People’s busy lives keep them in an always-on mode, hungry for external impulses and entertainment to keep themselves occupied. We believe that here lies a big opportunity – or actually more of a task – for retailers.
The ANWB Café, part of the new multidimensional store concept in the city centre of Utrecht for Royal Dutch Touring Club (ANWB)
Retail must create great experiences: to attract, surprise and engage customers every time. To do so, retail concepts must be flexible so that retailers can change and renew store elements and create different dynamics. We call this the ‘skeleton and skin’ principle: in our view a contemporary retail store should contain a rather basic, flexible system (the skeleton), enriched with inspirational elements (the skin) that can be easily changed.
In our whitepaper, Towards Explorative Spaces, Alexander Grit, Maaike de Jong and I introduced a new sort of retail space: these have multidimensional retail functions and are meeting points for kindred spirits, leading to unexpected and memorable encounters. Blurring the boundaries of retail is a current, well-known concept, but this is just the beginning.
The Royal Dutch Touring Club (ANWB) is one of the largest brands in the Netherlands supporting all modes of travel. It wanted to expand by attracting younger consumers. While its stores are on the periphery of cities or in smaller towns, we developed a new, multidimensional store concept in the centre of Utrecht, close to the boutiques, bars and cafes popular among the target group.
In addition to ANWB’s regular store offering – its clothing, and mobility and travel services – we designed the ANWB Café and new services such as themed workshops and in-store digital experiences. The workshops have been fully booked since the store opening, and the cafe is popular for meeting, working and relaxing.
The ANWB Café, part of the new multidimensional store concept in the city centre of Utrecht for Royal Dutch Touring Club (ANWB)
In addition to convenience and experience, brand personality and authenticity is key to standing out in the competitive retail market. Brand stories should be true and unique, and it is essential that they will resonate with your target group. Needs and desires may differ with each sort of purchase and type of retailer, and underlying standards and values vary from generation to generation. The honesty of brands, sustainability and being part of society is particularly important to Millennials and Gen Z. They identify themselves with brands that comply with these values – often local and craft companies.
Retail has become complex. The retail formula is the cumulative effect of all customer touchpoints; more and more, designers must be able to unravel this complexity, analyse functions and design each element individually, yet consistently and coherently, to create a strong, recognisable brand. So at SVT we work in multidisciplinary teams and in close cooperation with our client to perfectly understand their brand, business and processes. Retail designers need to understand their field of expertise in depth, and at the same time be able to communicate with other disciplines. They need the ability to act as a sparring partner for the retailer and to explain why certain design decisions will lead to success, ROI and customer happiness. Not an easy task, but in my and my colleagues’ opinions, the best job there is. Every day we strive to improve how people shop and spend their time.
****************
_Instructions_
**a.** According to the retail design passage, why must retail concepts be flexible? Answer in one to three sentences.
**b.** In the retail design passage, what is the title of the whitepaper that introduced a new sort of retail space?
**c.** List every addition that the retail design passage says was designed for the Utrecht store beyond ANWB's regular store offering.
The items come from a different source than the retail design passage.

_Data_
****************
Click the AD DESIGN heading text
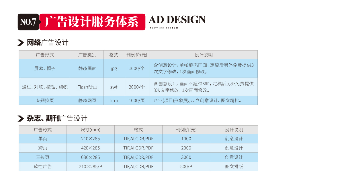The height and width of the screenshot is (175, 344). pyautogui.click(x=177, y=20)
****************
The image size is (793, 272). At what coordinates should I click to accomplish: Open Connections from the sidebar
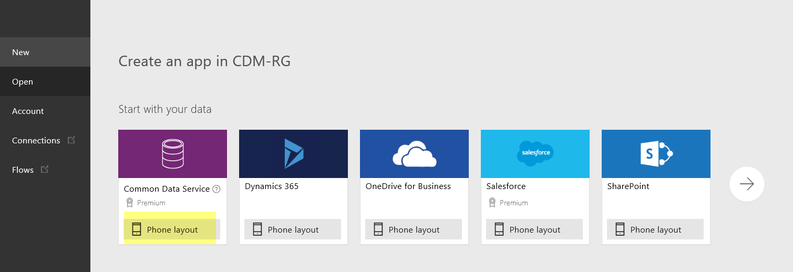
****************
_Task-by-task outputs_
**a.** Retail has to create great experiences that attract, surprise and engage customers every time. Flexible concepts let retailers change and renew store elements and create different dynamics.

**b.** Towards Explorative Spaces

**c.**
- The ANWB Café
- Themed workshops
- In-store digital experiences